I was the first governor to implement work requirements on the working-age population that was on Medicaid. So I feel I have some standing to offer observations on what happened in Arkansas — a few lessons learned and recommendations to Congress as it considers a federal mandate on states to impose work and work-related activities as a condition of Medicaid eligibility.
For a number of reasons, I am firmly in favor of work requirements for able-bodied working-age adults on Medicaid. Most importantly, work meets the objectives of Medicaid as an anti-poverty program. Work is a vital part of our human dignity, and participation is a fair way to honor the social contract between working-age adults on public assistance and their neighbors and communities.
The first question about work requirements is the most important one: What is the goal?
If the answer is to simply lower federal spending, then it will be easy to construct rigid rules that result in savings due to noncompliance and reducing the number of people receiving benefits.
But if the goal is to actually help individuals and families escape poverty and achieve long-term self-sufficiency — which I believe should be the answer — then the assignment is much harder. This goal requires some flexibility for states to design programs that match their unique differences.
Arkansas has one of the highest poverty levels among the states at 16 percent. However, the work opportunities in Benton County, Ark., home to Walmart and other large corporations, are very different from those in the Delta counties. Benton County has a higher median income for both households and individuals than the national income levels. In contrast, Phillips County, in the Mississippi Delta, has a poverty rate of 33 percent. The approaches to help people cross from poverty to independence cannot be the same between these two counties.
The federal government created the so-called “poverty trap” in which a person who goes to work loses more in in public benefits than he or she gains in income. This discourages work and results in more dependence.
That is the compelling reason we need a work requirement that also supports increased training opportunities for the able-bodied. States need flexibility in devising work requirements that actually help people move up the employment ladder.
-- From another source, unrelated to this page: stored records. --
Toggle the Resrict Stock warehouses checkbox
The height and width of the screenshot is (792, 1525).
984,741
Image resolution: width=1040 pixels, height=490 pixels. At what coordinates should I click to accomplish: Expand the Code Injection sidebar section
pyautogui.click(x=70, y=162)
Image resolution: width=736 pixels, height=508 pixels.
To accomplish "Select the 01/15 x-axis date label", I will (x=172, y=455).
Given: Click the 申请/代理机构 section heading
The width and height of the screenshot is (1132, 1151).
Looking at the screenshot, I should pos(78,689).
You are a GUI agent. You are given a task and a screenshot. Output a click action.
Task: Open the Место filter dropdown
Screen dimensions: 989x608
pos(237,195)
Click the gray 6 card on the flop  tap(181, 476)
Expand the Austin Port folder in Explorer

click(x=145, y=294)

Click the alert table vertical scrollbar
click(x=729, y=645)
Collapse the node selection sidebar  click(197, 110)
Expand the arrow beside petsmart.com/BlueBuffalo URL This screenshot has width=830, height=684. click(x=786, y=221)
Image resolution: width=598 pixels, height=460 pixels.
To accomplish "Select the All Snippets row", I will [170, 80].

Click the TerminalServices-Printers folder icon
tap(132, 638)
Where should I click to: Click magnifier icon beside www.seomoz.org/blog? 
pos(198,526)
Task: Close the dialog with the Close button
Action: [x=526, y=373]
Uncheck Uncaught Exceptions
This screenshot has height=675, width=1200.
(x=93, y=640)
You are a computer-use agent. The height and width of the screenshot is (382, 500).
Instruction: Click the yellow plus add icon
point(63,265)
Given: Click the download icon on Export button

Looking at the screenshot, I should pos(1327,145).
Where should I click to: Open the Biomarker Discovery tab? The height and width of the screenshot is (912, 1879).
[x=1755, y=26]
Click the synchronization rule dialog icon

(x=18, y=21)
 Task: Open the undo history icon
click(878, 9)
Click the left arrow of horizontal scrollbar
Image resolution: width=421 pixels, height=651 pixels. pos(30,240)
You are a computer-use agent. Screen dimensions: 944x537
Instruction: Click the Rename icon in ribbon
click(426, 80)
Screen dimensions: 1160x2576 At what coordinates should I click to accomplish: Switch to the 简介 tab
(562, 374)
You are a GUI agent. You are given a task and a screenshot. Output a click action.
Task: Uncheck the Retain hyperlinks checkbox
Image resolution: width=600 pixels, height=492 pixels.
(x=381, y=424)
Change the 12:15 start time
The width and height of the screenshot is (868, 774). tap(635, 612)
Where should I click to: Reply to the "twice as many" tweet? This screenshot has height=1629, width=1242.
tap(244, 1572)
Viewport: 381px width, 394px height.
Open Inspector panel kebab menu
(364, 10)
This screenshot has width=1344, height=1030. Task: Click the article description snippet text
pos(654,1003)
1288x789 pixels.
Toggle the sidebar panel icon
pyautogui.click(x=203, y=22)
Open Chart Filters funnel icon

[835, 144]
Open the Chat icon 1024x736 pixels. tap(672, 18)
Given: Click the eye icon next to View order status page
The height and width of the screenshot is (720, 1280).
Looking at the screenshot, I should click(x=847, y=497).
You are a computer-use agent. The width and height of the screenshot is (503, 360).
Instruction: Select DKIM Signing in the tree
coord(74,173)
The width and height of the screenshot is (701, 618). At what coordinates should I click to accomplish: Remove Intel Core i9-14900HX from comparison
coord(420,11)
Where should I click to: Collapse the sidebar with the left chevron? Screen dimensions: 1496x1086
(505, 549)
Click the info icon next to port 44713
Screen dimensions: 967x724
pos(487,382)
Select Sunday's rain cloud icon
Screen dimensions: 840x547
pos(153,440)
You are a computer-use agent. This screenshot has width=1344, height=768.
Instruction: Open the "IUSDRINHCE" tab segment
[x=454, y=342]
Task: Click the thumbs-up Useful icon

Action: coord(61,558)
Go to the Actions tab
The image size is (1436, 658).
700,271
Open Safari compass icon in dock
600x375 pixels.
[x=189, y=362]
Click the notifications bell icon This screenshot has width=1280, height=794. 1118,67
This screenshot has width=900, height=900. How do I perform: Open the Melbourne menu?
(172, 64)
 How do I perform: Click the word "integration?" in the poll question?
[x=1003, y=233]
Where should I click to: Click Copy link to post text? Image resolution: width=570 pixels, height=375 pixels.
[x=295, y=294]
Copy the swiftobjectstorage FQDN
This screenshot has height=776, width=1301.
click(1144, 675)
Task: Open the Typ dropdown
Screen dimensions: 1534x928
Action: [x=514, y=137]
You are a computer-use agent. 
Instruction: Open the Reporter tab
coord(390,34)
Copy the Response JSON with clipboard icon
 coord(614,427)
One of the lessons learned in Arkansas was that relying on technology and data-matching for implementing a work requirement is insufficient. The results were poor. The human element is needed to make sure people are given every opportunity to have both health care and work or worker training.
A quick look at the data shows the diversity of the Medicaid-eligible population. Many in the youngest age group move from the children’s coverage under Medicaid into Affordable Care Act coverage simply because they have a birthday. They have little or no income because they have chosen to extend their education or have not been fully assimilated into the workforce. Many of these young adults will find their own way off Medicaid within 12 months without any further intervention.
It is quite a different story for a 55 year-old single adult with a significant work history who ended up on Medicaid due to a major illness or accident. A single mother with prior work experience and at least some post-high school education may be one of the most interested and motivated individuals to return to work if proper support is available.
The differences in the demographics serve as a lesson for Congress to resist the temptation to take a cookie-cutter approach. Congress must allow states sufficient latitude to tailor interventions to different populations. Blanket exemptions will result in missed opportunities, but so will limitations on ways to demonstrate compliance with work requirements.
It has been widely reported that about 18,000 Arkansans lost their Medicaid eligibility due to noncompliance with work requirements. There has been little attention to the fact that 6,000 of these returned to Medicaid within 12 months. What happened to the rest? Although Arkansas didn’t have the opportunity to study what happened to those who did not return, the answer is likely similar to what occurred nationally after the pandemic-era Public Health Emergency ended (“the unwind”). That is when the states were once again allowed to review Medicaid eligibility.
As the unwind was concluding in late 2024, Medicaid and CHIP enrollment returned to 79.4 million and Marketplace coverage increased to 23.5 million. In other words, people moved from public coverage to private coverage because work opportunities increased. That should be the explicit goal of work requirements as well, and it must be the real measure of success.
Congress has a unique opportunity to allow states to have a work requirement under Medicaid and at the same time allow the states to innovate and try different approaches that function best for those who value the dignity of work.
Asa Hutchinson, a Republican, was the 46th governor of Arkansas.